Interview with Ece Temelkuran

This article was first published under the headline, “Firing Turkey’s Ece Temelkuran: The Price of Speaking Out” on Lebanon’s Al-Akhbar English. Because a reader in Saudi Arabia informed me that Al-Akhbar’s website is blocked in that country I am reposting here in full:

Journalist Ece Temelkuran (image: Sedat Suna)

For the first time in her nearly two-decade-long career, journalist Ece Temelkuran is without a job. The feature reporter and columnist, currently in Tunisia, writes regularly about the plight of Turkey’s ethnic minorities. She was fired from her staff position at the Haberturk daily on Thursday after publishing articles critical of the Turkish government’s handling of the massacre of Kurds on December 28 at Iraq’s border.

Turkey has long been feted by mainstream Western media as a bastion of secular democracy in a wider and largely Muslim region ruled by despots. However, critics argue that this image is allowing the Justice and Development Party (AKP) headed by Prime Minister Recep Tayyip Erdogan to become increasingly authoritarian. In recent years, journalists who report on stories not fitting within the government narrative have been targeted.

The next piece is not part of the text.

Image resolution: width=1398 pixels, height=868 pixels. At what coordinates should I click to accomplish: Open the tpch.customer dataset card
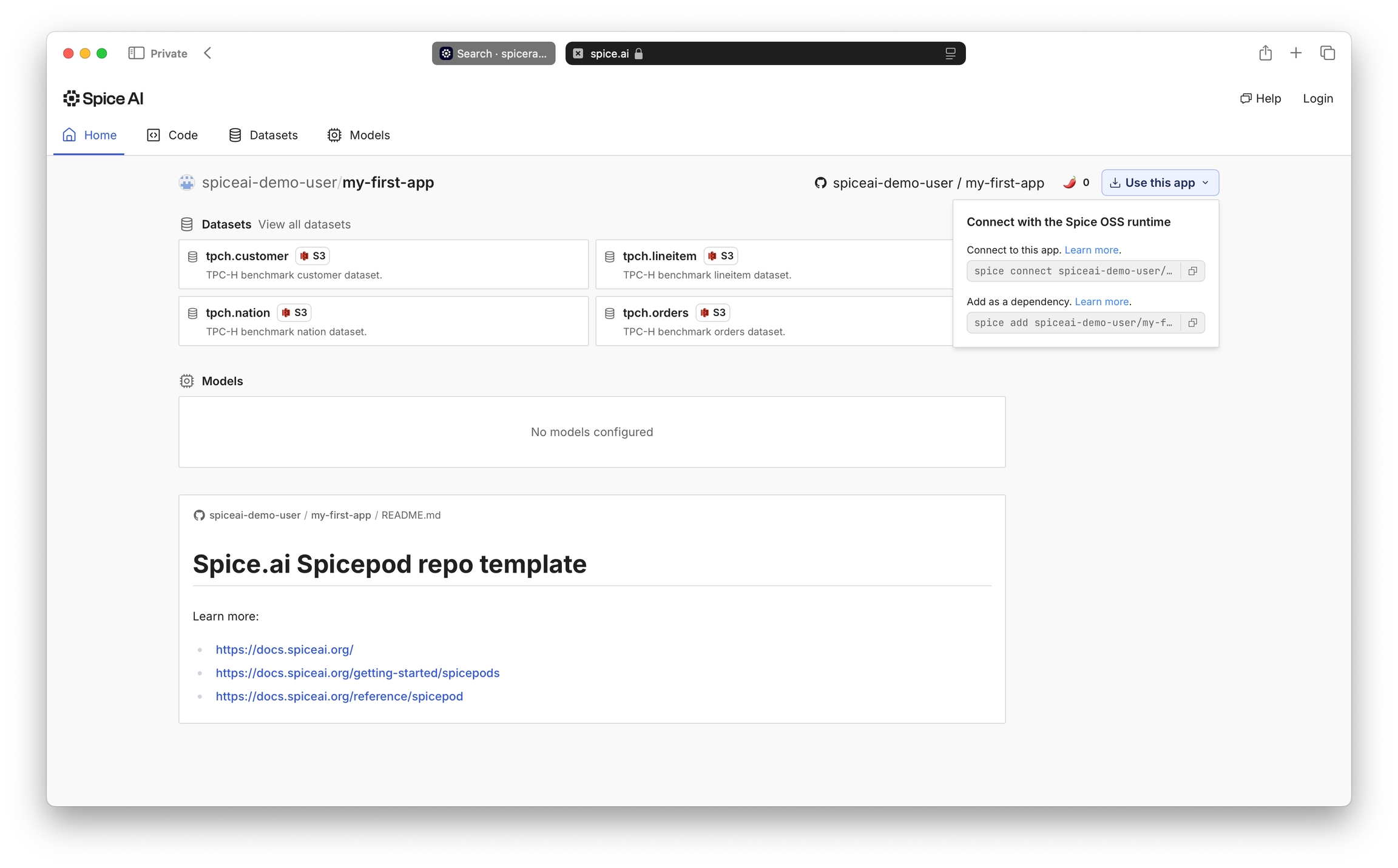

Ninety-seven media professionals are currently in prison according to the Turkish Union of Journalists. In addition to this, The Economist magazine recently reported that 47 lawyers, more than 500 students and some 3,500 Kurdish activists are in prison. A recent survey by the Associated Press found that more than one-third of the world’s convicted “terrorists” are in Turkey.

Temelkuran has played a leading role on social media (she started the hashtag #freejournalists on Twitter) in defending 11 journalists who are currently on trial in Turkey for supporting illegal “terrorist” organizations.

After beginning her career as a correspondent in 1993, Temelkuran became a feature reporter in 2000 for Turkey’s Milliyet daily. In 2009, she left Milliyet to take a job at the nascent Haberturk, another major daily in Turkey. On Thursday Temelkuran received a phone call while in Tunisia that she had been dismissed from her job at the newspaper.

In addition to covering Turkish affairs at home, Temelkuran has reported extensively from the Middle East and Latin America.

I spoke to Ece Temelkuran on Thursday by phone about her career, her dismissal and the current state of journalism in Turkey.

Matthew Cassel: When you’re not reporting around the world what types of stories do you generally write about inside Turkey?

Ece Temelkuran: The Kurdish issue, Armenian issue, women rights, social issues…Not the most popular subjects, especially the Kurdish and Armenian issues.

MC: Why aren’t they popular issues in Turkey?

ET: Because since the establishment of Turkey [in 1923, after the fall of the Ottoman Empire] Kurds have been treated as second-class citizens and there has always been a lack of political and individual rights for them. There is deep and wide racism against Kurds in Turkey and there is the armed PKK [Kurdistan Workers’ Party] movement and anything that goes under Kurdish issues is considered terrorism. So it’s not surprising Turkish media doesn’t cover the issue, and if they do they represent the government’s point of view.